[DOCUMENT PASSAGE]
(begin)
I see another virtual boy saga...


----------



## Captain Spyro (Mar 23, 2010)

TwilightV said:


> Oh you. D:<
> 
> At least it's not that headache inducing "High Definition" crap.
> 
> Edit: And it's backwards compatible with DS/DSi games. :V



GBA games too?


----------



## TwilightV (Mar 23, 2010)

Captain Spyro said:


> GBA games too?



You know you don't have to sell your DS, right? 

Edit: The point is they have to upgrade every once in a while. Otherwise, they risk losing support from third parties and some fans. :V


----------



## Captain Spyro (Mar 23, 2010)

TwilightV said:


> You know you don't have to sell your DS, right?



Never intended to. Mostly a question of curiosity.


----------



## TwilightV (Mar 23, 2010)

And it's supposed to have Gamecube quality graphics, a smaller gap between screens, and maybe even an accelerometer. 8)


----------



## Bianca (Mar 23, 2010)

TwilightV said:


> Oh you. D:<
> 
> At least it's not that headache inducing "High Definition" crap.
(end)
[SUPPLIED ENTRIES]
(begin)
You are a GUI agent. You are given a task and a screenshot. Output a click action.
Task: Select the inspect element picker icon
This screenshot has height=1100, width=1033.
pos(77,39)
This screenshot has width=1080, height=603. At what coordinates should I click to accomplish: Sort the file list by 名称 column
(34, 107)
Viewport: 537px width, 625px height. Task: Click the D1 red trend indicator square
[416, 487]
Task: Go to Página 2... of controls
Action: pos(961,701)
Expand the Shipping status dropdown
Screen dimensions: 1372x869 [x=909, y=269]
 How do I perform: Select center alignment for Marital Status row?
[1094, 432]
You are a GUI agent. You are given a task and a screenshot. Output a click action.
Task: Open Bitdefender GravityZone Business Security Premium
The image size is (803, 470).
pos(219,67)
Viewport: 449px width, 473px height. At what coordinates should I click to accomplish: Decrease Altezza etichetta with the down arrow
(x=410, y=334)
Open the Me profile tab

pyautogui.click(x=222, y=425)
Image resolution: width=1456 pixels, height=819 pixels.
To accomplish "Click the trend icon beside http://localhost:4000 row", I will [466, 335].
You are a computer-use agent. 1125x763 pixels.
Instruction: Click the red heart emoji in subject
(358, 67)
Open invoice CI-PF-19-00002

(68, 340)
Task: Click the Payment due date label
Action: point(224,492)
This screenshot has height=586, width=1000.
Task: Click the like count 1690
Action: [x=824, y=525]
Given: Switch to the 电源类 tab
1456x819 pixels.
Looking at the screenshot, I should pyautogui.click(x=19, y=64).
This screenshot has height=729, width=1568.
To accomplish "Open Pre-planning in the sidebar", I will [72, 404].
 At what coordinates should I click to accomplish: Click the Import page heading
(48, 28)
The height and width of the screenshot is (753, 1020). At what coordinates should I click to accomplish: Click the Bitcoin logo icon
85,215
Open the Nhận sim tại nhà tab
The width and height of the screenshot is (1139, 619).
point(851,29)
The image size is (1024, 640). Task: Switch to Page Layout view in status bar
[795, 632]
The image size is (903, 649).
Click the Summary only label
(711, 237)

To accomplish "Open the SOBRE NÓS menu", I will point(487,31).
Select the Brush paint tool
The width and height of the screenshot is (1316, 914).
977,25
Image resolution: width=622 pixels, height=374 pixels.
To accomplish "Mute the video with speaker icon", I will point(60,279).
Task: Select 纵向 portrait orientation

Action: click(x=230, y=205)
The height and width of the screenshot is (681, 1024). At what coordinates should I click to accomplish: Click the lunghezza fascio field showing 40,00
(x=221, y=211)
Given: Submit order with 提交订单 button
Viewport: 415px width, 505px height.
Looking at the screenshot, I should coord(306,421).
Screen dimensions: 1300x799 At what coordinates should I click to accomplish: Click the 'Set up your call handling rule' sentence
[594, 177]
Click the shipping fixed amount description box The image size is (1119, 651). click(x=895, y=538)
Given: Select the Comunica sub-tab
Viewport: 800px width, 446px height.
(end)
[YOUR TASKS]
- 1) Decide whether each statement agrees with the forum thread. Give yes or no for each, with the deciding words from the thread in quotation marks.
(a) TwilightV says the device is backwards compatible with DS/DSi games.
(b) Captain Spyro intended to sell a DS.
(c) TwilightV says the device is supposed to have a larger gap between screens.
- 2) In the forum thread, what quality of graphics is the device supposed to have?
- 3) Please continue the forum thread about the new handheld from the point where it stops.

[THE RESULTS]
- 1)
(a) Yes: "And it's backwards compatible with DS/DSi games."
(b) No: "Never intended to."
(c) No: "a smaller gap between screens"

- 2) Gamecube quality graphics.

- 3)
> 
> Edit: And it's backwards compatible with DS/DSi games. :V


High Definition induces headaches, but fake-3D doesn't? Opposite day!


----------



## TwilightV (Mar 23, 2010)

Bianca said:


> High Definition induces headaches, but fake-3D doesn't? Opposite day!



We haven't seen how it's done yet. The VB caused them because you had to look through a binocular-like visor set on a mount. >:V


----------



## Chiper12 (Mar 23, 2010)

TwilightV said:


> And it's supposed to have Gamecube quality graphics, a smaller gap between screens, and maybe even an accelerometer. 8)


Gamecube graphics sucked. Windwaker was the only game that made good use out of them.

Gale of Darkness did an alright job, I guess.


----------



## Runefox (Mar 23, 2010)

Crysix Corps said:


> FUCKING NINTENDO, stop it, ya suppose to wait 1.5 years till the next hand held



DSi/DSi LL/XL aren't exactly "new" consoles - The DS has been around since 2004. Totally time for a new handheld if you ask me.

All the same, though, I so hope that this is going to use head tracking for 3D. If that's the case, then this'll just be awesome. But from the sound of it, it's just another bloody DS clone with another feature tacked on. I thought Nintendo was better than that?



> Gamecube graphics sucked. Windwaker was the only game that made good use out of them.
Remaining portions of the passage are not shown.